The provisional startlist for the Tour Down Under is now available and there are some big riders due to race starting with the Cancer Council Classic this Sunday. There will be two former Tour de France winners in Lance Armstrong and Oscar Pereiro, the latter will be lining up for the first time for Armstrong’s previous team Astana. Current Vuelta champion Alejandro Valverde will be there despite his ongoing court case. There will be two former Tour Green jersey winners, Robbie McEwen and Baden Cooke. Making their debuts for their new BMC Racing team will be George Hincapie and current World Champion Cadel Evans. Other big names taking to the start line will be Gert Steegmans, Jens Voigt, Graeme Brown and former overall winners André Greipel, Stuart O’ Grady, Michael Rogers, Luis Léon Sanchez and Martin Elmiger. There will be fierce competition between the sprinters to take the Ochre leaders jersey and with it the first Pro Tour race of the season.
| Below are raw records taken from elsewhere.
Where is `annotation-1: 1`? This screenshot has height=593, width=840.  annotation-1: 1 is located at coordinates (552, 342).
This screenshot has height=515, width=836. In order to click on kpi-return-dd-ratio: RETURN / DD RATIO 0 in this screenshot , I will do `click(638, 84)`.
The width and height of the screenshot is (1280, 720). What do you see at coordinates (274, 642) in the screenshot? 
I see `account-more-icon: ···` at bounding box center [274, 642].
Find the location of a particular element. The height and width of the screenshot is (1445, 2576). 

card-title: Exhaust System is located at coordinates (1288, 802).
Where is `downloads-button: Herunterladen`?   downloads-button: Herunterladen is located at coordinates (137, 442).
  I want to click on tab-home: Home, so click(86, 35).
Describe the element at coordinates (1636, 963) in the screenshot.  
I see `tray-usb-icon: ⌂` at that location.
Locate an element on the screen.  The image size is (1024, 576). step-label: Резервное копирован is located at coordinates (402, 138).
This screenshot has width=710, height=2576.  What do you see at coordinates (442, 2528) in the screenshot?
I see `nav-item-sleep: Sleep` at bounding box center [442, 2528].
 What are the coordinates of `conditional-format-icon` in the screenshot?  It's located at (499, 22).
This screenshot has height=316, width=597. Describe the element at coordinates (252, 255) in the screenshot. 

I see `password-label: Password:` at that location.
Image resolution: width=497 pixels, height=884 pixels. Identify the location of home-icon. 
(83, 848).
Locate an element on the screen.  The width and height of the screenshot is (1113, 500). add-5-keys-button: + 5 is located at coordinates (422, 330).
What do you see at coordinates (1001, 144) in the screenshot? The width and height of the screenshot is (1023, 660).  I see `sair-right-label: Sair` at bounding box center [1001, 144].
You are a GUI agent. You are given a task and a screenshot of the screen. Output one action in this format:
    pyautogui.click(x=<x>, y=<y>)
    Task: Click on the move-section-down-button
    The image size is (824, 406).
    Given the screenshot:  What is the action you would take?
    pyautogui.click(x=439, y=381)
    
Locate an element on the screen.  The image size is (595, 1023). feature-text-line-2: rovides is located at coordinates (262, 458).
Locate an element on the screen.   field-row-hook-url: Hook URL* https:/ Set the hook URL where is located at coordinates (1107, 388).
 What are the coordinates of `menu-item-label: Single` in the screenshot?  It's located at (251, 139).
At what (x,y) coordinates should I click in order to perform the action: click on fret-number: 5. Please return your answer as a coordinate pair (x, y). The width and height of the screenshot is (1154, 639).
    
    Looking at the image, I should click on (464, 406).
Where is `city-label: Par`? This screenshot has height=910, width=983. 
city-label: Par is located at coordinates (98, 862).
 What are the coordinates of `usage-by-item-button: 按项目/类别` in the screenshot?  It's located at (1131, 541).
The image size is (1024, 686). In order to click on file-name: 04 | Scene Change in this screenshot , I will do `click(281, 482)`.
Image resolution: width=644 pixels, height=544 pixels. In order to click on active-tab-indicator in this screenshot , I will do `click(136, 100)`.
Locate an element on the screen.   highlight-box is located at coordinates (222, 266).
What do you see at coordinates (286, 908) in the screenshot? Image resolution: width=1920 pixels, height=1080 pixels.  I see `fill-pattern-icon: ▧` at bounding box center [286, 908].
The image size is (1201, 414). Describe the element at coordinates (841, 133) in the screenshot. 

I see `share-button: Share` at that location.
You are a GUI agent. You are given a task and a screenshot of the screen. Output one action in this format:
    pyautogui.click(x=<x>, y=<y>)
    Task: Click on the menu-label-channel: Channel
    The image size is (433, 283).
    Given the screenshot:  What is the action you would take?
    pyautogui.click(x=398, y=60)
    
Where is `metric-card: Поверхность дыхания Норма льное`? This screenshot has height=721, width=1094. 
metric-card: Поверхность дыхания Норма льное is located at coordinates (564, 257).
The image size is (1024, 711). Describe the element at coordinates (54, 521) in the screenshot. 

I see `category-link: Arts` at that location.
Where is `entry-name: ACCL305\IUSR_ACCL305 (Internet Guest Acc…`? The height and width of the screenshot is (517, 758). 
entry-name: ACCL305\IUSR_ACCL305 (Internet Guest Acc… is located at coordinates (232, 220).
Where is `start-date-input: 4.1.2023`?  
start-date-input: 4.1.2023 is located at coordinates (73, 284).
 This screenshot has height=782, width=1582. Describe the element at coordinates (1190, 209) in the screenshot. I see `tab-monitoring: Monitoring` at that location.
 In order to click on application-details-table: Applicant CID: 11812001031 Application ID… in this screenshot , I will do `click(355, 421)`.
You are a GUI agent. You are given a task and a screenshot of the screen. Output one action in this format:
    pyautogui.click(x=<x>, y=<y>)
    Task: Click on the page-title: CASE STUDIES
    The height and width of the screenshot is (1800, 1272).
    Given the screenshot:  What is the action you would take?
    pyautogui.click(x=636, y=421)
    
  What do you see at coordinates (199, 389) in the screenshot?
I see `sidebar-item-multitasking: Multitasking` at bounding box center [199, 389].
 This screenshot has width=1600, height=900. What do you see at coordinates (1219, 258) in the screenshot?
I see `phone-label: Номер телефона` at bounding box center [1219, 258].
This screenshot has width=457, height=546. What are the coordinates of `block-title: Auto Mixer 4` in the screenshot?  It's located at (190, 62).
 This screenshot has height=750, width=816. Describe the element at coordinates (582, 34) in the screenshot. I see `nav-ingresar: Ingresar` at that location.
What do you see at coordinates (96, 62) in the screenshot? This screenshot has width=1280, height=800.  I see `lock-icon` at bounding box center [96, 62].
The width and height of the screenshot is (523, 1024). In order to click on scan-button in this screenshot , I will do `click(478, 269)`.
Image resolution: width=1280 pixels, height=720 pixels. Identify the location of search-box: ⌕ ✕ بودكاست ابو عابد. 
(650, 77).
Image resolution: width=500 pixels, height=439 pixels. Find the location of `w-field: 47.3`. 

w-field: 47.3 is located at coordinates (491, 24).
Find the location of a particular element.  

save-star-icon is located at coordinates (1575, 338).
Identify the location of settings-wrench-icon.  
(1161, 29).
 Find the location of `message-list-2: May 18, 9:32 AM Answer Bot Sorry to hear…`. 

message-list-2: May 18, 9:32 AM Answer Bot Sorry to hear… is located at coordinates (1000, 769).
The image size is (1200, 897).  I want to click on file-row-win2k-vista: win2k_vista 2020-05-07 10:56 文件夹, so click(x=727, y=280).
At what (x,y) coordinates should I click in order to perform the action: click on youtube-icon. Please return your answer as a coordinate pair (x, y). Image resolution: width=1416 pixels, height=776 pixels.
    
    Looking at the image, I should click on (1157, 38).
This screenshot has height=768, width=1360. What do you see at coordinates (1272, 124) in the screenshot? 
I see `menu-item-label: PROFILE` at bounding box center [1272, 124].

Apart from  overall victory in the race there is plenty more at stake for a number of teams. With the addition of Team Sky, Radio Shack and the revamped BMC Racing to the pro ranks, the race to gain wild card places at the Tour de France in july will be more hotly contested than ever. Each of the teams vying for one of these sacred wild card spots will want to lay down a marker early and announce that they are a strong squad, a force to be reckoned with and will be worthy of a place at the Tour. The Cervélo Test Team were perfect exponents of this attitude when they made their debút at the Tour of Qatar last year. They didn’t win the race overall and they only won one stage thanks to Roger Hammond, but they blew the race apart day after day by taking huge turns at the front of the peloton. This resulted in plenty of television exposure and also handed them 2nd, 3rd, 4th and 5th places in the G.C. at the end of the week. But most importantly of all, it was an announcement that Cervélo were an organised team ready for action and who didn’t need a year to get settled within the peloton. They were ready right now. Cervélo went on to have an excellent year with six different riders winning stages in Grand Tours, including Irishman Philip Deignan. Team Sky, Radio Shack and BMC Racing will all want to emulate what Cervélo did last year and start their seasons with a bang.

With no time trials and very few hills, the Tour Down Under is most certainly a race for the sprinters. Simply take a look at last year’s results to confirm this, each stage came down to a bunch sprint. This year the sprinters will be sniffing around for overall success once more and there will be plenty of teams who feel they have they man it takes to win the overall prize. Astana, Columbia, Katusha, Saxo Bank, Caisse D’Epargne, Rabobank and Garmin will all be trying to control the race so they can put their man in the best place for the final sprints. Couple this with the aforementioned goals of Sky, Radio Shack and BMC and there will be plenty of action. I feel that starting the season early is an excellent opportunity for riders to get into their stride for the season and for fans to quench the thirst for racing that builds over the winter months and I think we’re in for a great week of racing.